Nacional
Líder da CCJ não aceitará interferência
Brasília, DF Em sua primeira manifestação após a oficialização da denúncia da Procuradoria-Geral da República (PGR) contra o presidente Michel Temer, o presidente da Comissão de Constituição e Justiça (CCJ) da Câmara, Rodrigo Pacheco (PMDB-MG), não comentou o mérito da acusação de corrupção passiva, mas reconheceu a gravidade do momento. É uma situação difícil para o País porque é uma denúncia criminal contra um presidente da República, que é um fato inédito, e vai merecer de nossa parte um tratamento isento e independente, disse o peemedebista ao Grupo Estado. A autonomia de Pacheco na condução dos trabalhos na CCJ é vista com temor pelos aliados do governo, que já começaram a pressioná-lo no sentido de influenciar a escolha do relator da denúncia na comissão.
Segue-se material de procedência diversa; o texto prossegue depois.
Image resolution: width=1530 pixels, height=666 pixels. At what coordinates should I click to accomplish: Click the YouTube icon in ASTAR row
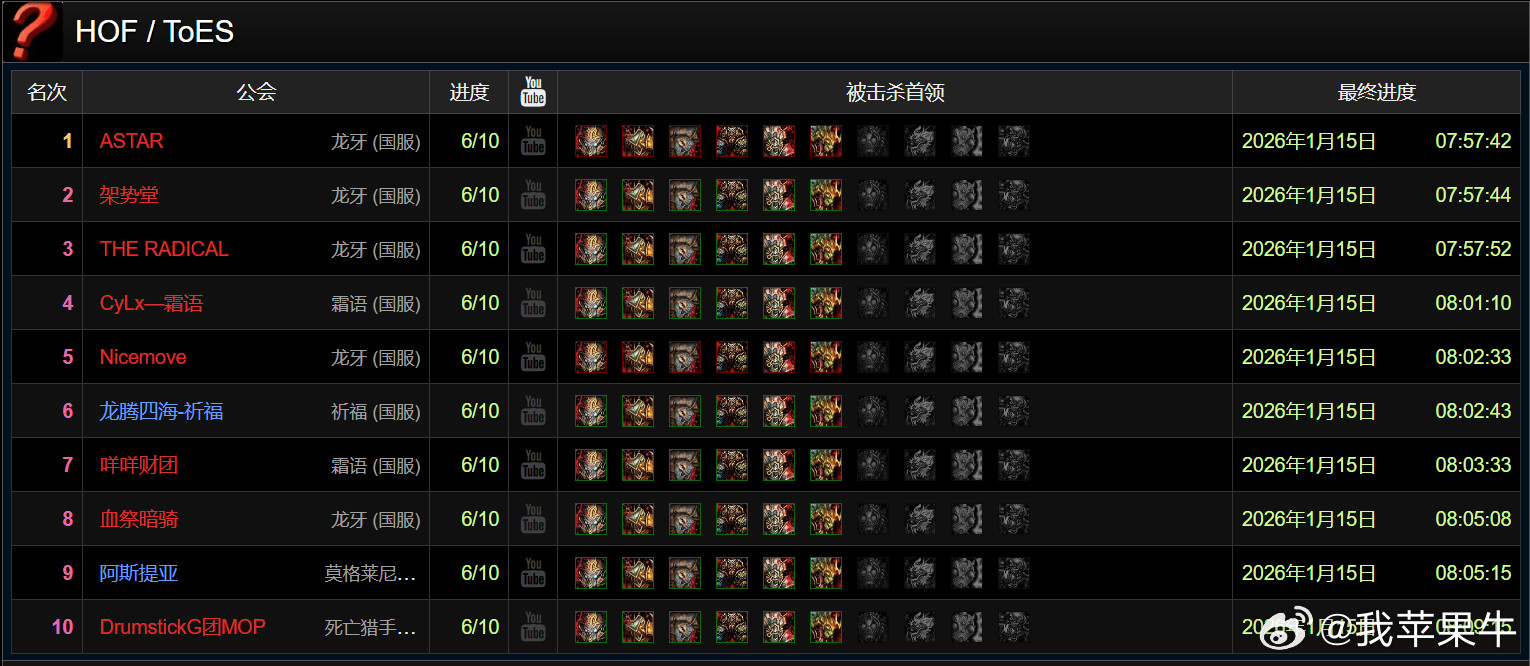click(533, 141)
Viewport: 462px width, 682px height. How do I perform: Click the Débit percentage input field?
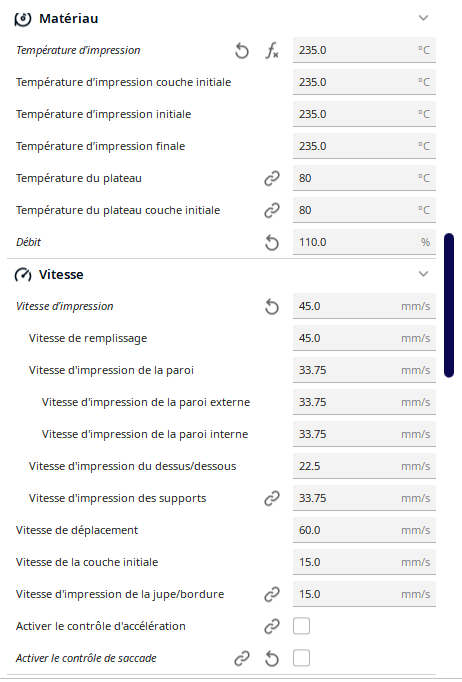pyautogui.click(x=364, y=242)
Pacheco que ainda não definiu a relatoria do pedido da PGR reiterou que nada impede a escolha de um único relator para todas as denúncias, mas que isso vai depender do conteúdo que chegar à Câmara. Temer terá até 10 sessões de prazo para apresentar sua defesa na Câmara. O prazo começará a contar a partir do momento em que o presidente da República for notificado pela Câmara sobre a chegada da denúncia.